### INFORMATION PROVIDED:
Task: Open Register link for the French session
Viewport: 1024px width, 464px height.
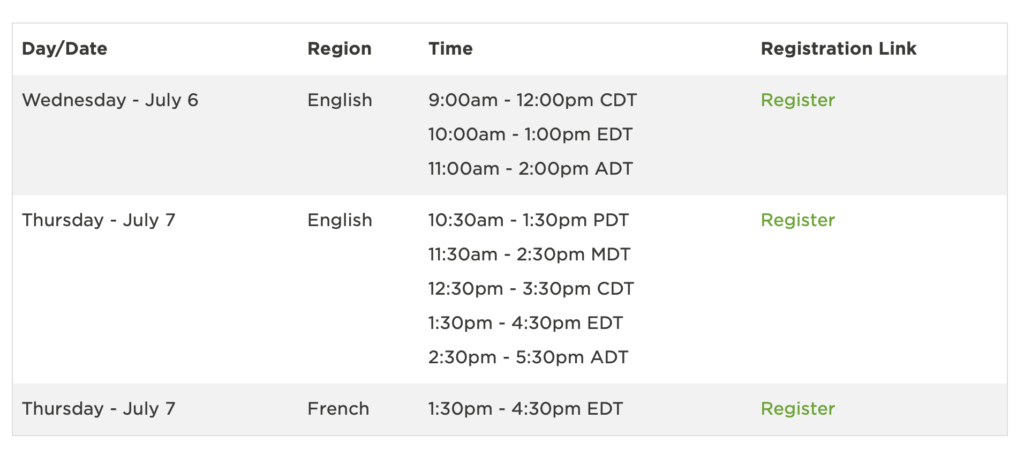Action: [x=797, y=409]
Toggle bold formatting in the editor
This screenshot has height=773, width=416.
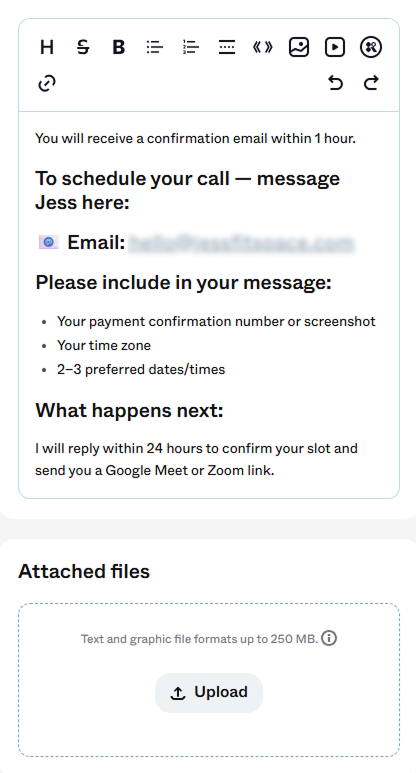[118, 47]
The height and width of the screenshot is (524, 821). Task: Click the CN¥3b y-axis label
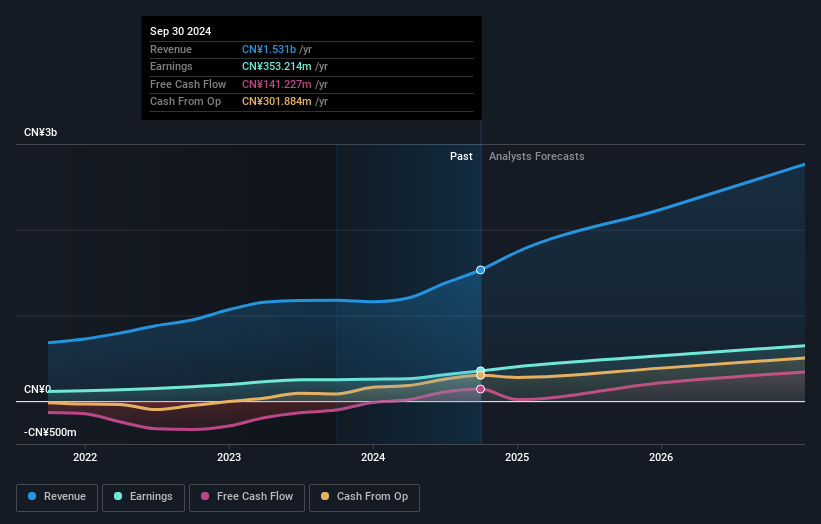(42, 133)
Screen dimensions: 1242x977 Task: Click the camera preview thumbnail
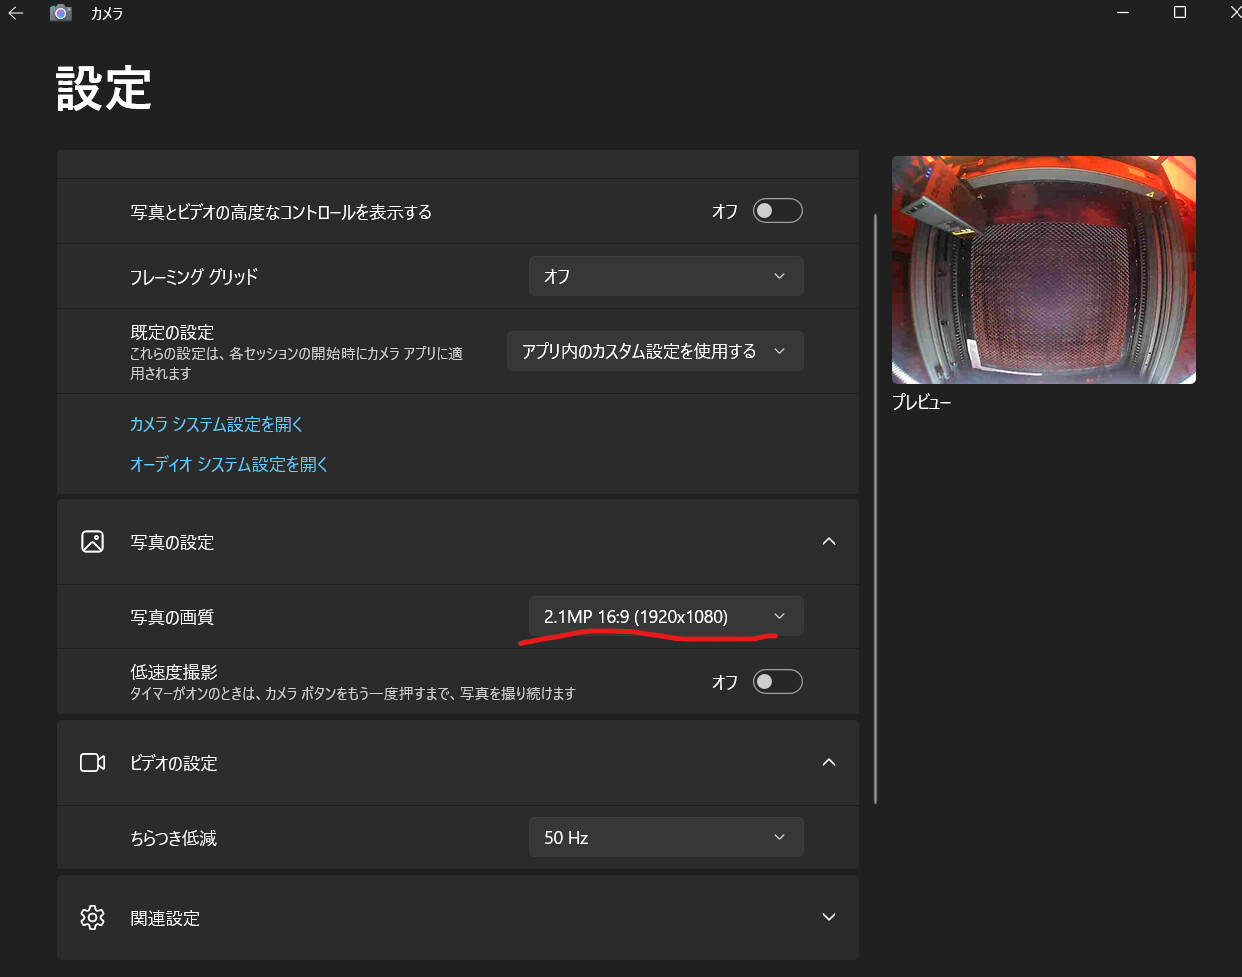(x=1043, y=270)
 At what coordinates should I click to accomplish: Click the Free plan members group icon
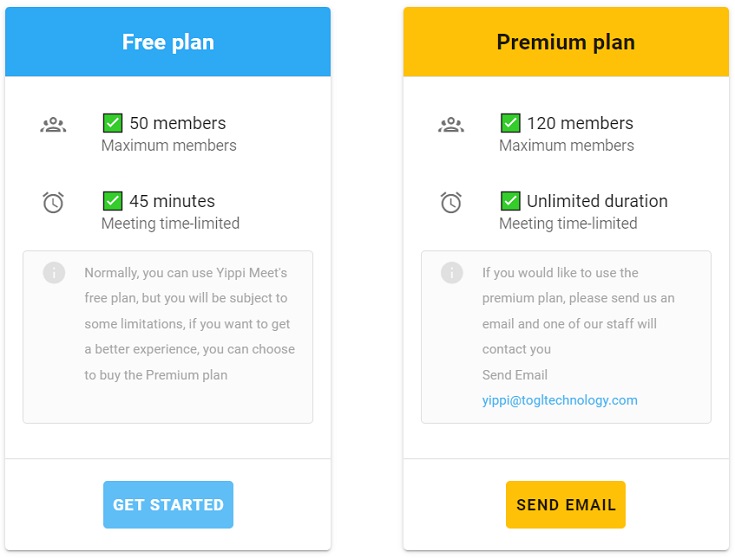tap(53, 125)
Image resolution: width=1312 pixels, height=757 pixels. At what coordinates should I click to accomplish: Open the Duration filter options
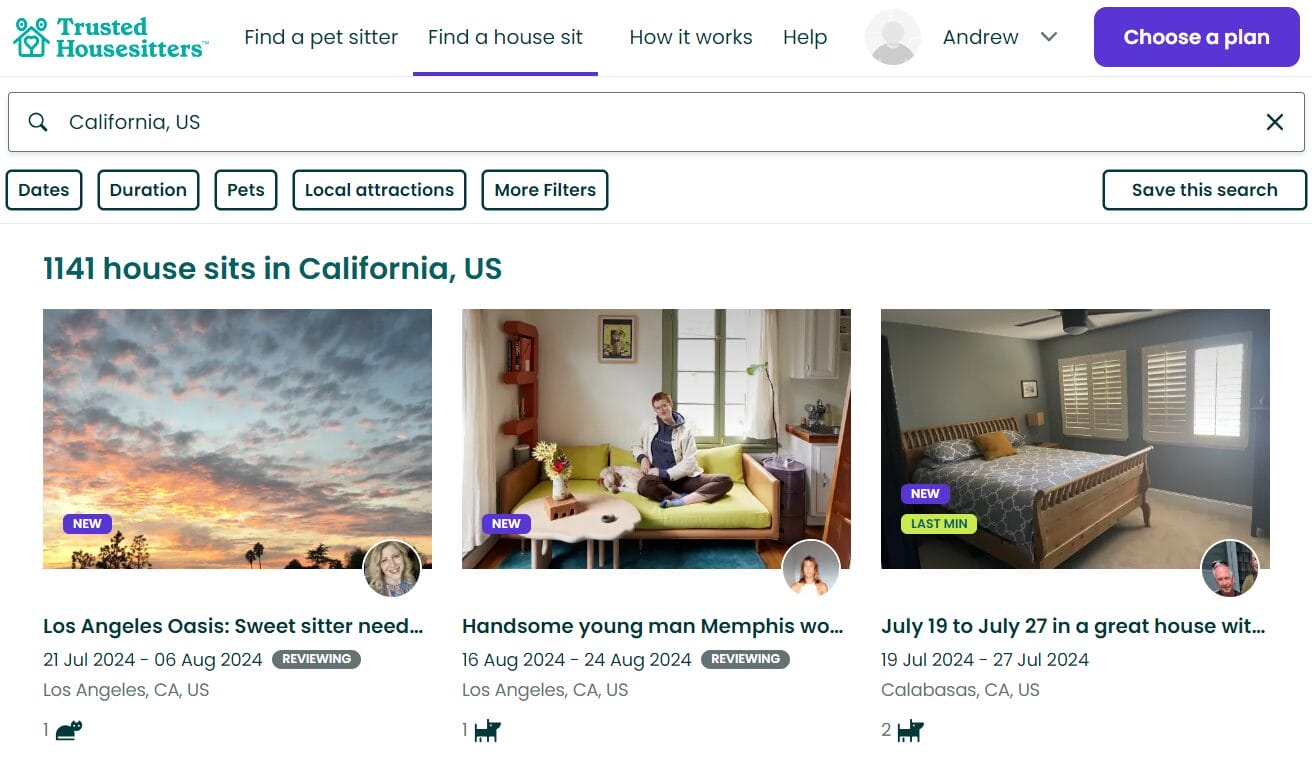coord(148,189)
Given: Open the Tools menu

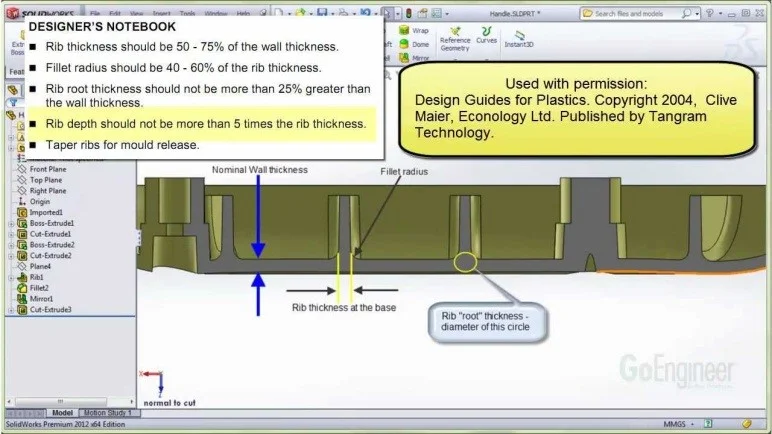Looking at the screenshot, I should click(187, 14).
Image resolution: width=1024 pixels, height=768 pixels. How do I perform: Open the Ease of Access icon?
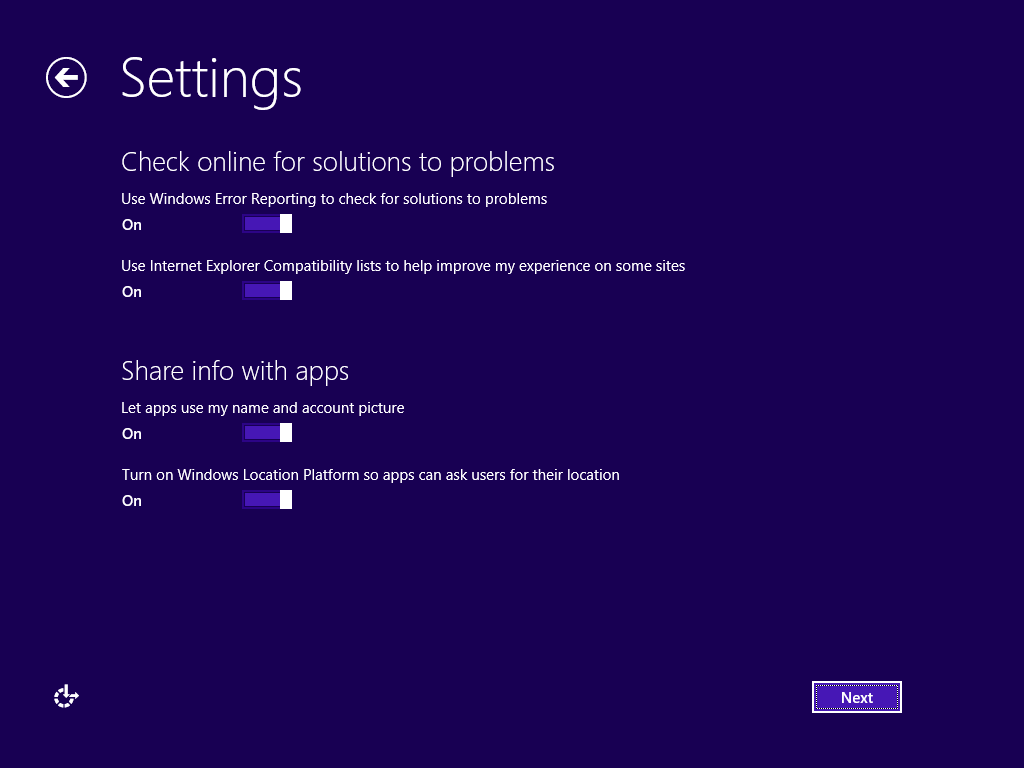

### WORK TO COMPLETE:
The records above are to be retyped exactly, with every picture left out.

### ANSWER BOX:
Task: Open Register link for the French session
Viewport: 1024px width, 464px height.
Action: [x=797, y=409]
Toggle bold formatting in the editor
This screenshot has height=773, width=416.
[118, 47]
The height and width of the screenshot is (524, 821). Task: Click the CN¥3b y-axis label
(42, 133)
Screen dimensions: 1242x977 Task: Click the camera preview thumbnail
(x=1043, y=270)
 At what coordinates should I click to accomplish: Click the Free plan members group icon
tap(53, 125)
Image resolution: width=1312 pixels, height=757 pixels. At what coordinates should I click to accomplish: Open the Duration filter options
coord(148,189)
Given: Open the Tools menu

Looking at the screenshot, I should click(187, 14).
Image resolution: width=1024 pixels, height=768 pixels. How do I perform: Open the Ease of Access icon?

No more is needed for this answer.